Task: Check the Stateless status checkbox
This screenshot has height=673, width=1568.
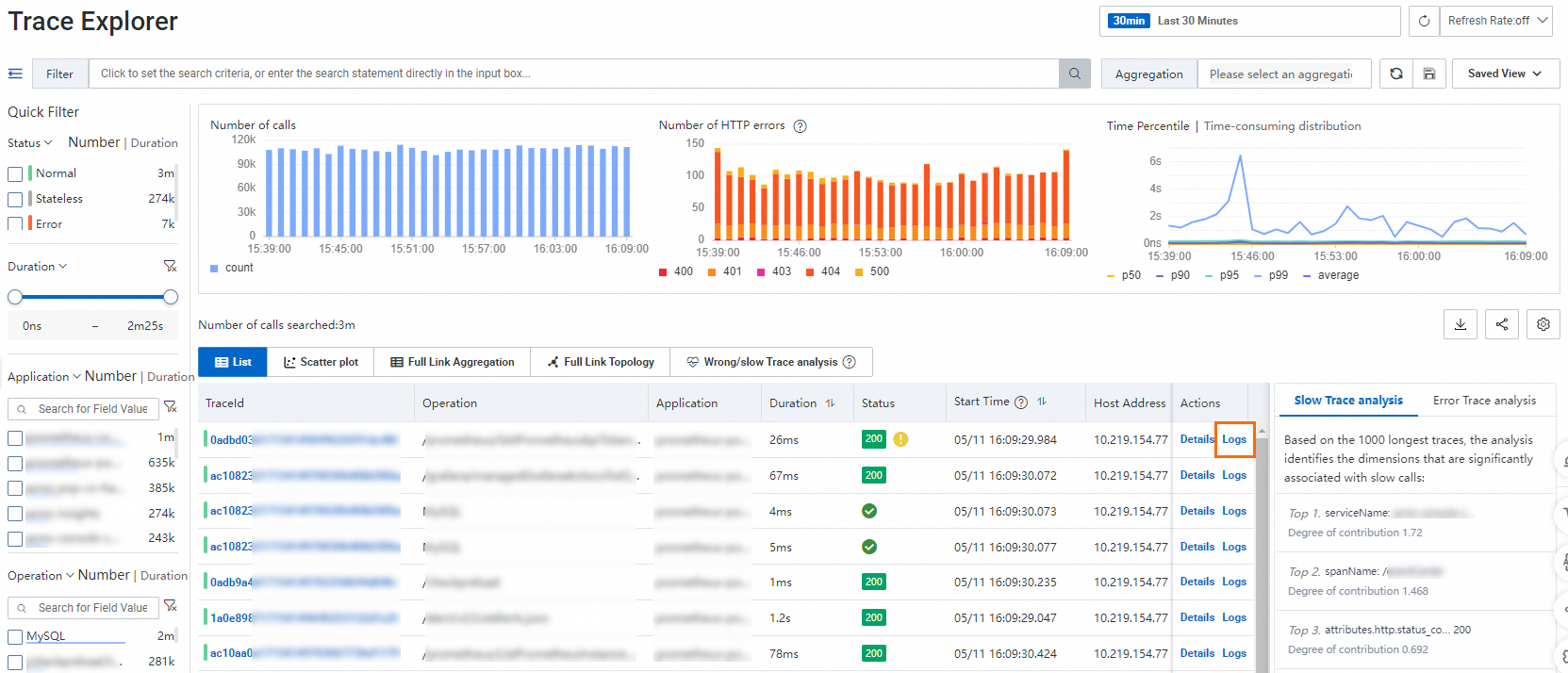Action: 15,200
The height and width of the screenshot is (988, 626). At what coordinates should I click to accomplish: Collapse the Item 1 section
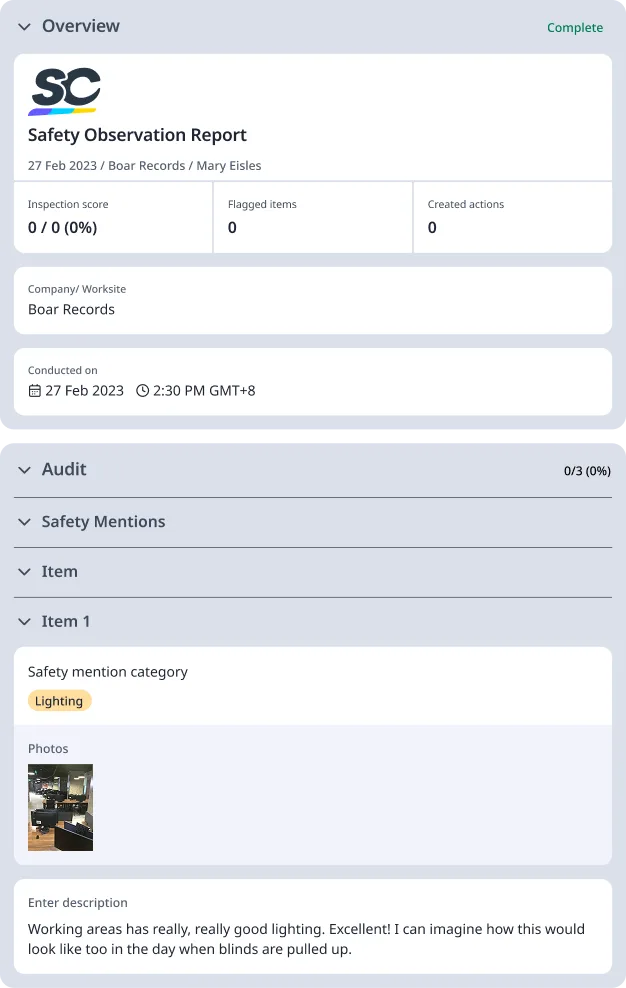(x=24, y=621)
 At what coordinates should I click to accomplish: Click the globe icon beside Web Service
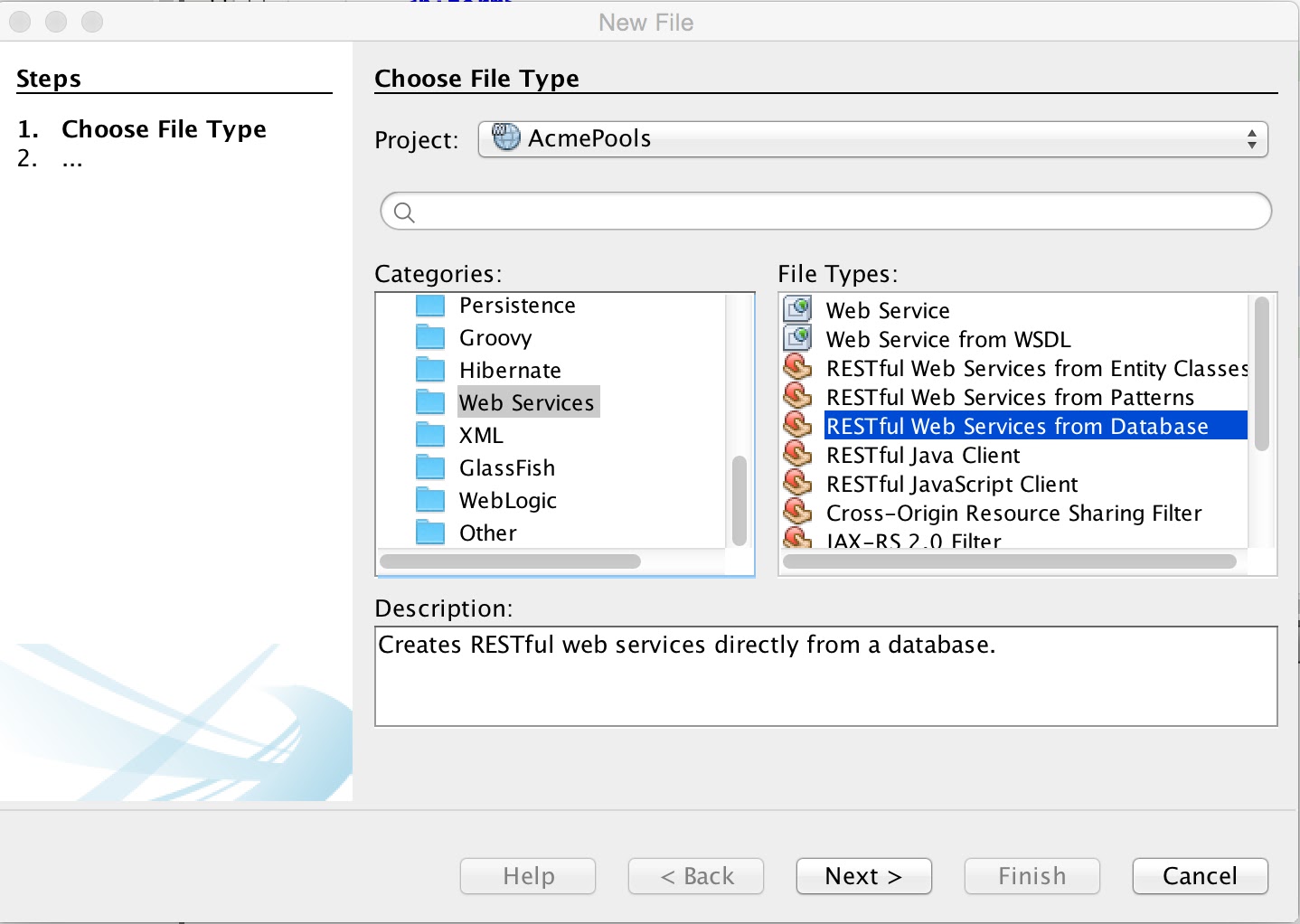796,308
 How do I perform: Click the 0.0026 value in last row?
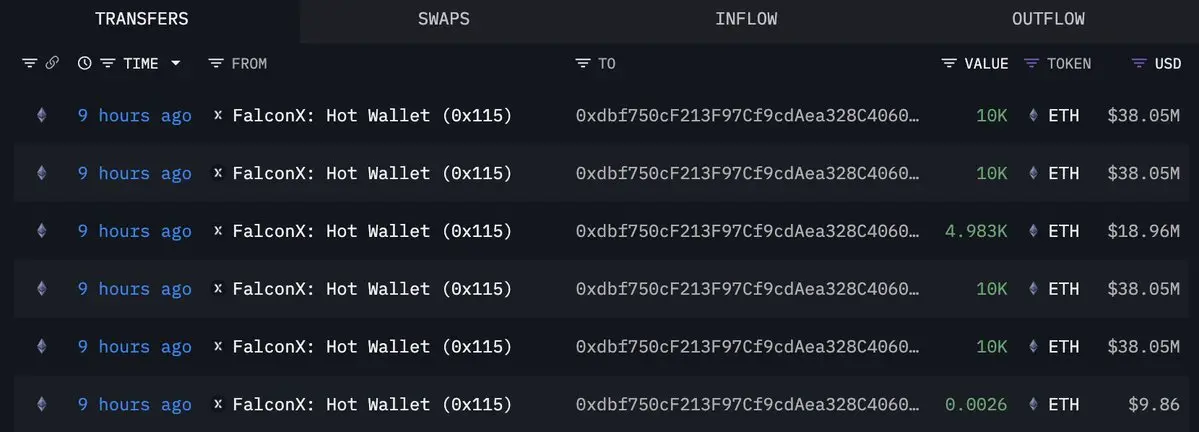(976, 404)
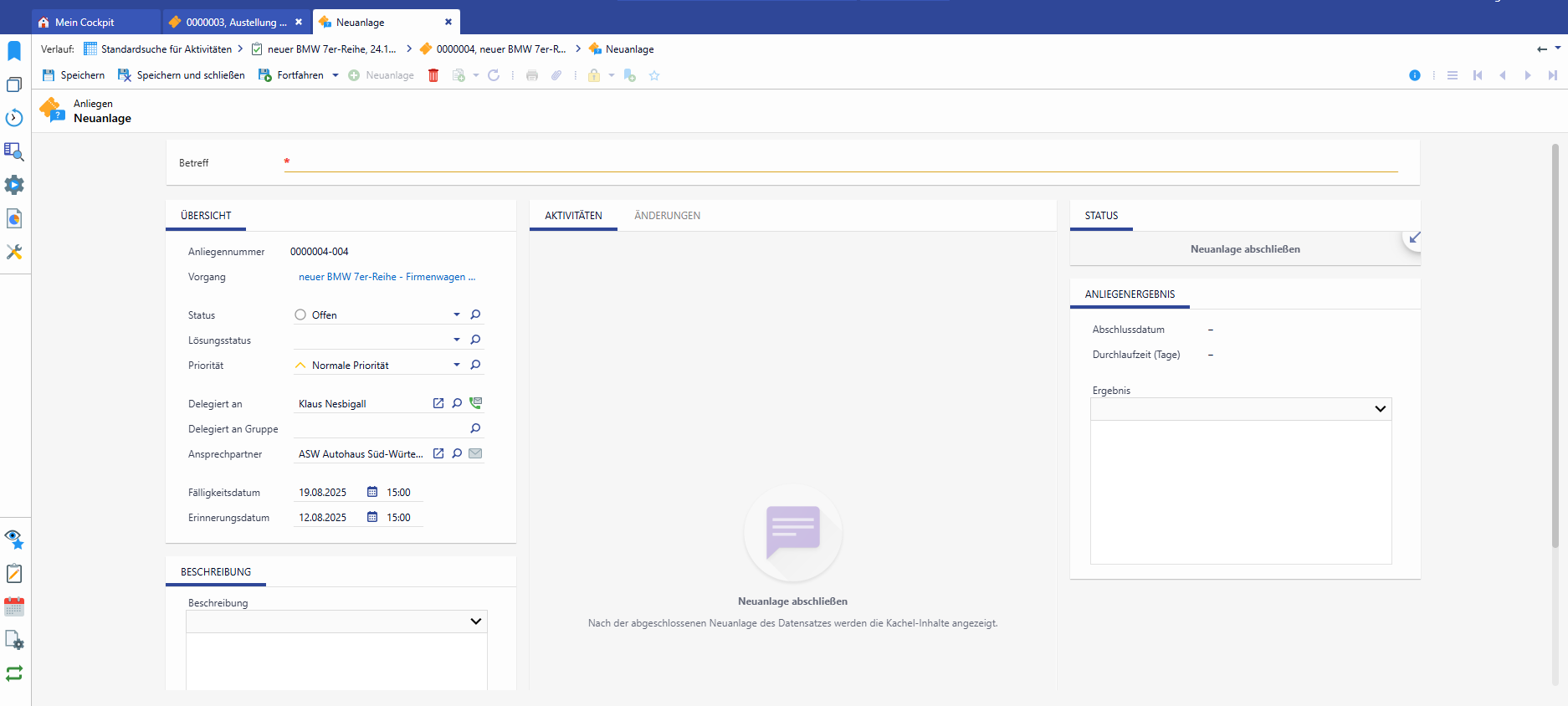This screenshot has width=1568, height=706.
Task: Switch to the ÄNDERUNGEN tab
Action: point(667,216)
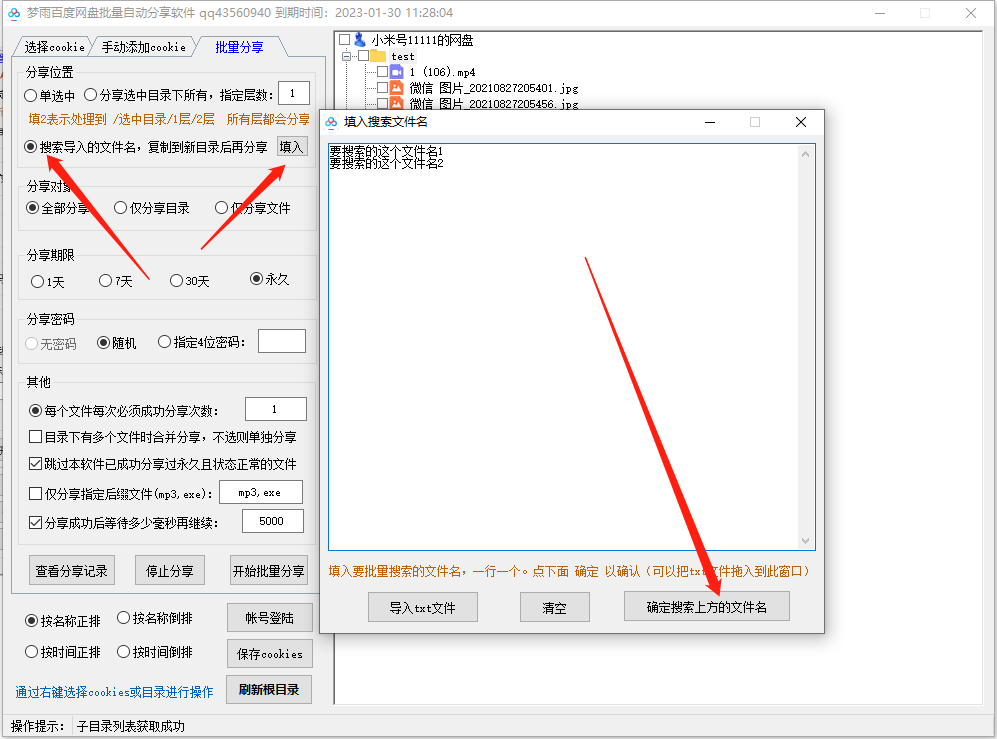Image resolution: width=997 pixels, height=739 pixels.
Task: Click the image icon of 微信 图片_20210827205401.jpg
Action: click(398, 87)
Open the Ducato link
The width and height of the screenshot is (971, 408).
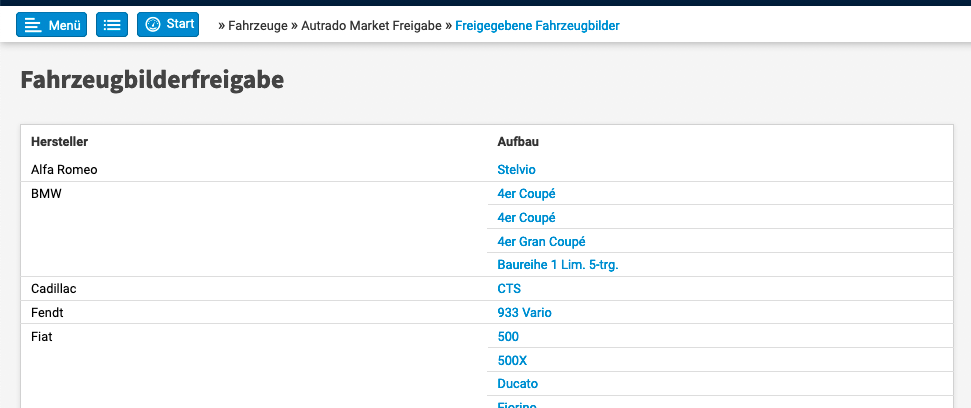[x=517, y=384]
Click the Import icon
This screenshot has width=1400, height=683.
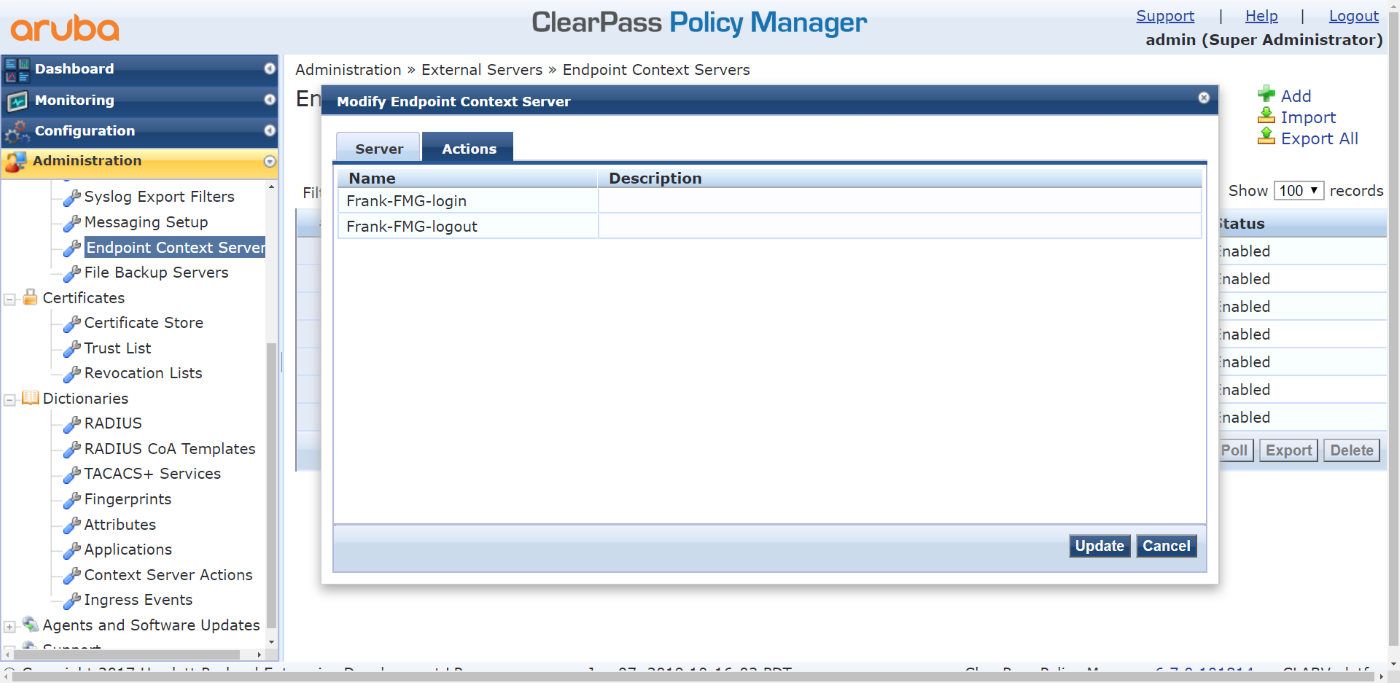(x=1267, y=116)
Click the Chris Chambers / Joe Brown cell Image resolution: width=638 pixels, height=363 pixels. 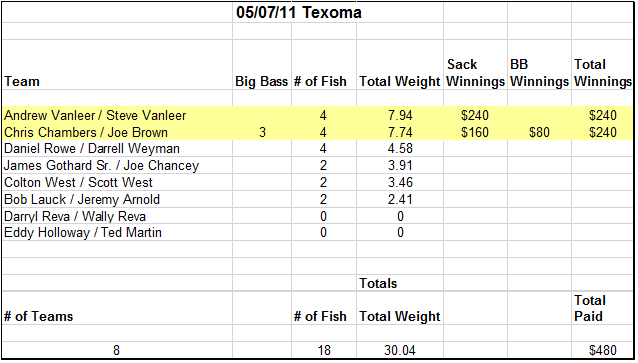(x=117, y=132)
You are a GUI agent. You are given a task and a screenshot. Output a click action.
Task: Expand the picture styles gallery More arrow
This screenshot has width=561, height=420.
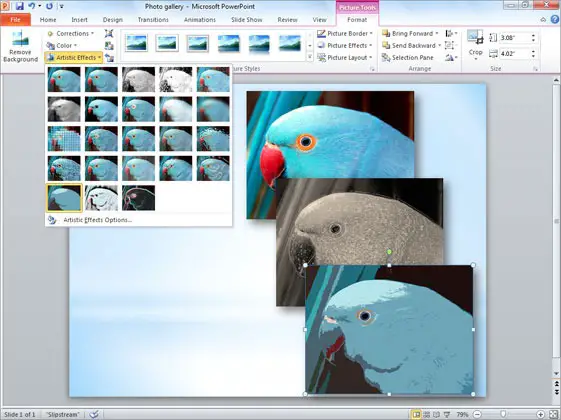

*WHAT YOU HAVE TO DO*.
Write out exactly the lines running from the one with "You are a GUI" through the end of the material, both ends included, while leaving the pictures out.

*SOLUTION FOR THIS EXERCISE*.
You are a GUI agent. You are given a task and a screenshot. Output a click action.
Task: Expand the picture styles gallery More arrow
This screenshot has width=561, height=420.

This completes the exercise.